There's many ways to address the front surface. One of those simple ways is preservative free formulations. So having, you know, lubricating drops that are preservative free. Having glaucoma medications that are preservative free, that have been shown in studies to be equally as effective as something that has BAK in it, that we know damages the ocular surface, especially for somebody that's going to be on a drop long term.
And then we have devices that we can spare the ocular surface. So 2 of the recent approvals, neither of those have actual preservatives in their formulations. With the the approval of perfluorohexyloctane, that's 100% of that ingredient. There's no preservative, it's acting as a barrier basically, so that our normal, natural tears don't evaporate. So that's a great way to help manage the front surface.

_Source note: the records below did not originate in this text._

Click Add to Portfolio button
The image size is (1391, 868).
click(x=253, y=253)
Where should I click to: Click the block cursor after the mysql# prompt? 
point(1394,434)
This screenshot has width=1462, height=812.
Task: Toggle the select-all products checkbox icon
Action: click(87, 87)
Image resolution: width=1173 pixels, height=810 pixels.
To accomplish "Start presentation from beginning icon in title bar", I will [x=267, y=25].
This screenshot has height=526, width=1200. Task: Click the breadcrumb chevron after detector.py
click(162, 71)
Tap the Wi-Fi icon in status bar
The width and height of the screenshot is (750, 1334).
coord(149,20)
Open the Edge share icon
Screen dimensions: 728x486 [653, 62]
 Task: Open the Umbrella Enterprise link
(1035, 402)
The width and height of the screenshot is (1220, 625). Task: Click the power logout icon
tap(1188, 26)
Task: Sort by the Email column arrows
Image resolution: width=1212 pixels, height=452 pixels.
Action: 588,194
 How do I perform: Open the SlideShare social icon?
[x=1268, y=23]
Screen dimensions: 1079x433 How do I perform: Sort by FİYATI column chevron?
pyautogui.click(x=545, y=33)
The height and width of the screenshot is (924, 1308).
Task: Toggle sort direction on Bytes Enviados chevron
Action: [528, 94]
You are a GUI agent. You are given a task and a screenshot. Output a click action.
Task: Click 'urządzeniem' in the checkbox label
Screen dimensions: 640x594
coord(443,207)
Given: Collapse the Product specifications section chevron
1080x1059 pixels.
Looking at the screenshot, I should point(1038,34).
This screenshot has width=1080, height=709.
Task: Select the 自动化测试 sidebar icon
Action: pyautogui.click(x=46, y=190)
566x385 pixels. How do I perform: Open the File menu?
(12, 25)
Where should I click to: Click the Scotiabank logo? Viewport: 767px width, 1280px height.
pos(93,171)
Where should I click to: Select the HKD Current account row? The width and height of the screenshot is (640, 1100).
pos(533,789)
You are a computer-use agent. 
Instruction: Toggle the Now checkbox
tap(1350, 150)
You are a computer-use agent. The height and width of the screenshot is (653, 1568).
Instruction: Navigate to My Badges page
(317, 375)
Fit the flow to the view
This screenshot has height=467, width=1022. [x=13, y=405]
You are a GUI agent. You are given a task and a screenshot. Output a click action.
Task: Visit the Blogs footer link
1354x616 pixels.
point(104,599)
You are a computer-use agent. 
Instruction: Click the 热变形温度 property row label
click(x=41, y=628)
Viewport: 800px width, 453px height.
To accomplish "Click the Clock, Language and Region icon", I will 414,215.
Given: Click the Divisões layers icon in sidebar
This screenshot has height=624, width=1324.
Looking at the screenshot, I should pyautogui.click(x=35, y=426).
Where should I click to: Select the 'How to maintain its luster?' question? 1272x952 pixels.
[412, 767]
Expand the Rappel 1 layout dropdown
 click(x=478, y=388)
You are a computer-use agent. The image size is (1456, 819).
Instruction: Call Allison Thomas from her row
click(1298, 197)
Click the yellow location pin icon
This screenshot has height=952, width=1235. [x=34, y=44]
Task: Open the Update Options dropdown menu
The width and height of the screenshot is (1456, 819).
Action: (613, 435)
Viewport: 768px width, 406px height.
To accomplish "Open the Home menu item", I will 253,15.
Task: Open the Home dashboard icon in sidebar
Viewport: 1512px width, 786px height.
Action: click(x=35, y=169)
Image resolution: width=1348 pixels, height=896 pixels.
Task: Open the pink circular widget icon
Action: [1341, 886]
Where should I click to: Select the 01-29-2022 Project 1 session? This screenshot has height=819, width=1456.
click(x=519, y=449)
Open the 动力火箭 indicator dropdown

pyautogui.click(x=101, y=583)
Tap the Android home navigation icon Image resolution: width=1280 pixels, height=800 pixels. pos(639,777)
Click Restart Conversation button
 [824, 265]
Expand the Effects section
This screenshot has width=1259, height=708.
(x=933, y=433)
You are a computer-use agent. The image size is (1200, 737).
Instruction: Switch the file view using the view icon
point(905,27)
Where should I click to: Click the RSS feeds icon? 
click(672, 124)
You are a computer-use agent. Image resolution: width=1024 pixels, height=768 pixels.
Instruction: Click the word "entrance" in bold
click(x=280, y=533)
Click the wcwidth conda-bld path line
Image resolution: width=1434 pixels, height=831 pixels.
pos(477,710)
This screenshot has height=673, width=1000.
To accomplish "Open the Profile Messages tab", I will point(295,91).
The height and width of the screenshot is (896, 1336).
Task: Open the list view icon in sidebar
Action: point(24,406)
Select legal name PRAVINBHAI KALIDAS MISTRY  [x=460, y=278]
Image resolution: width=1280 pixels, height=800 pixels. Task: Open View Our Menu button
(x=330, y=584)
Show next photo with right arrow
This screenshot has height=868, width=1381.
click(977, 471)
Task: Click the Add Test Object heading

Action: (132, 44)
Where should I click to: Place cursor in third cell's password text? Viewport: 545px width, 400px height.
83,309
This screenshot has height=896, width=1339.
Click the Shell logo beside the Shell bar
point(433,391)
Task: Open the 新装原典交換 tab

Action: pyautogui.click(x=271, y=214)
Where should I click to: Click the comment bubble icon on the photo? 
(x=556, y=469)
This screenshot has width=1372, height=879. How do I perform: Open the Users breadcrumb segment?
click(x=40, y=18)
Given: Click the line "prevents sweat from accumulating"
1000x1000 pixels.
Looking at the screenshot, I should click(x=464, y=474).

You know, if a patient once we upset homeostasis, a lot of times they're prone to having Demodex. And that's another thing that we need to be looking for on all of our patients. And it's as simple have the patient look down address the eyelids, because when we see that we know that if they have collarettes, that's pathognomonic for Demodex blepharitis. And now we have XDEMVY to address those patients.
So we have all of these targeted approaches for our patients, that makes it that much easier to manage. It's just thinking a little bit differently, and really understanding how to incorporate all of the things and not getting so overwhelmed with, "I'm not sure what fits where." So that's what we, you know really hope to bring to the table with this lecture as well.
What do you, Dr. Schweitzer, think that the future of glaucoma treatment will look like?
We're seeing a glimpse of it already. I think that it's really shifted in the last decade or so. I think that you know, with more and more states being able to get laser privileges for optometrists, we're going to see SLT utilized more and more. The LiGHT trial was a study that showed that SLT should be considered as first-line. So I think that's going to help to reduce the drop burden. We have good drops that are actually on the market that are well tolerated. There's a preservative-free latanoprost that's recently [been] introduced to the market. I think, that will serve a role again helping with the ocular surface.
And then I think a big thing is going to be glaucoma, drug delivery, we have Bimatoprost SR already available, but there's more coming. And so that also will help reduce that drop burden and finally MIGS, minimally invasive glaucoma procedures, aren't going anywhere. And so the future, I think, is interventions that can decrease the drop burden, maybe not eliminate them, but decrease the drop burden to help our patients not progress and to help with the ocular surface on top of that.
Fantastic. Well, thank you so much for taking the time to chat today and it's been so great hearing about, "Dry Eye, Defects, and Drop Out."